» PROVIDED RECORDS:

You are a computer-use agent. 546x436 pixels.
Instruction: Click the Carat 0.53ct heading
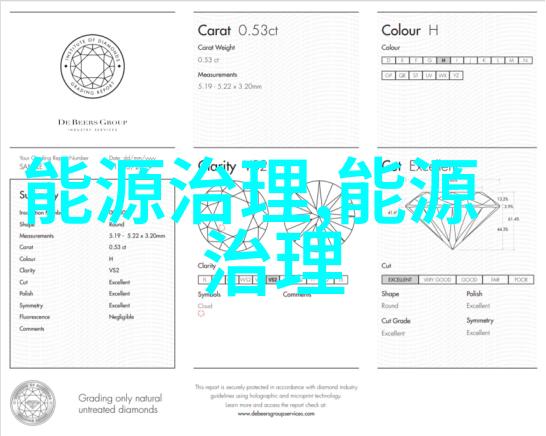(238, 31)
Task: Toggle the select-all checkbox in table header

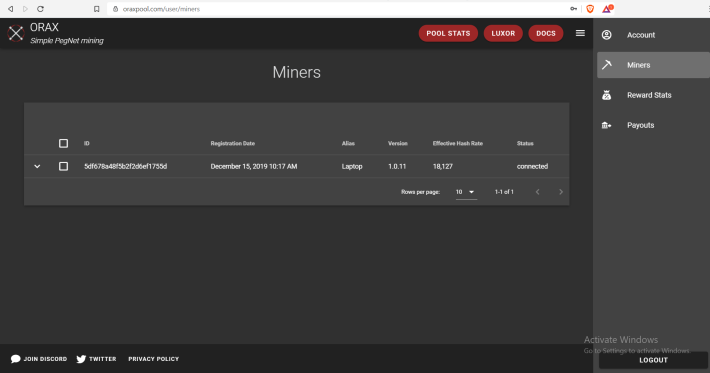Action: (63, 143)
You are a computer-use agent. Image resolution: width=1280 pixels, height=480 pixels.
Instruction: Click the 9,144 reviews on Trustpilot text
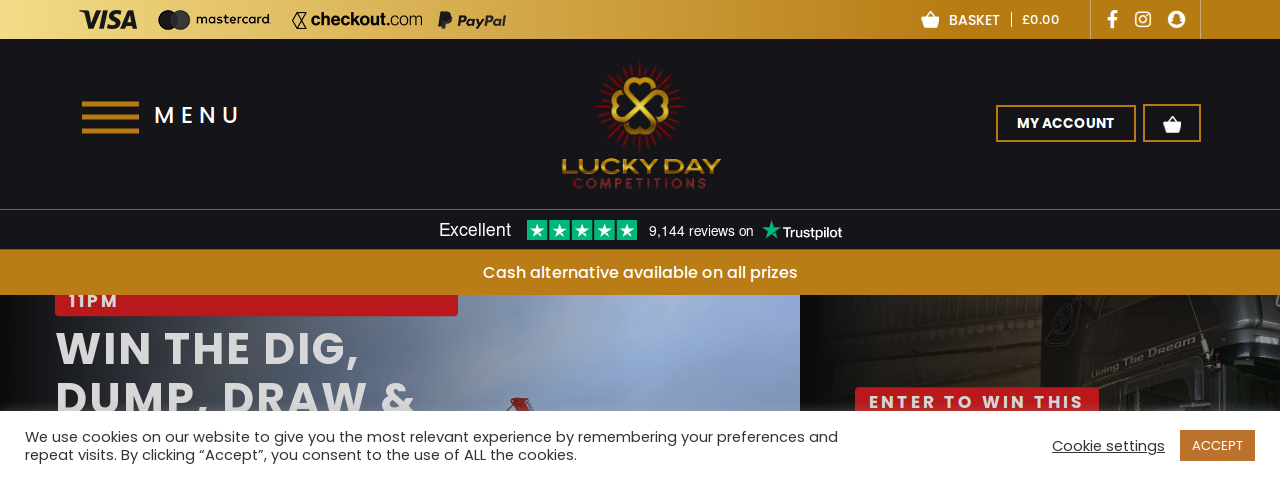point(701,231)
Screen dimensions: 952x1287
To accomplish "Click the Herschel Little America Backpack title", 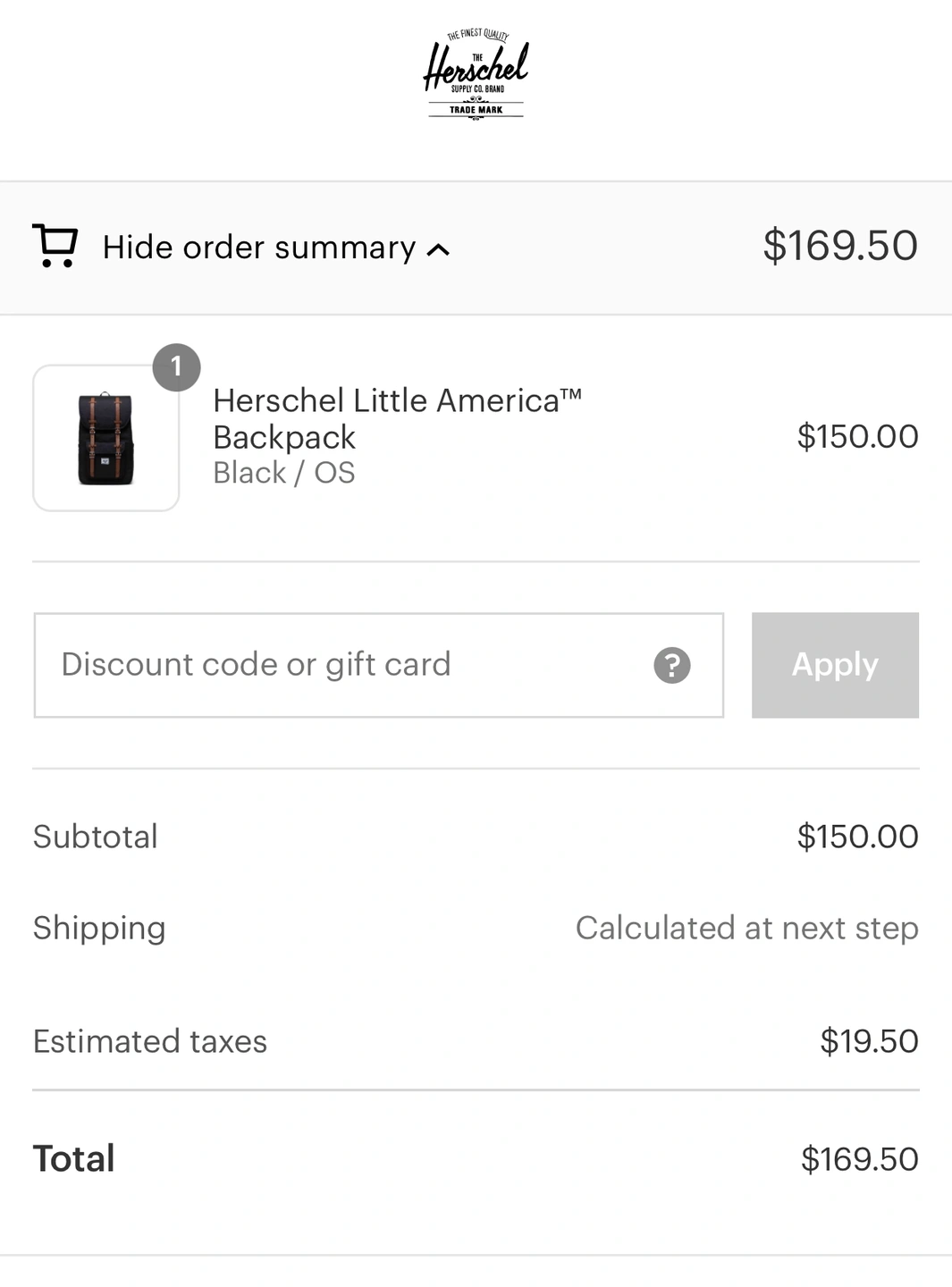I will coord(397,418).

» TASK DETAILS:
Please find every line in the listing that holds the string "pixels" and copy it.

» EXERCISE ANSWER:
You are a computer-use agent. 546x436 pixels.
You are a computer-use agent. Image resolution: width=1280 pixels, height=480 pixels.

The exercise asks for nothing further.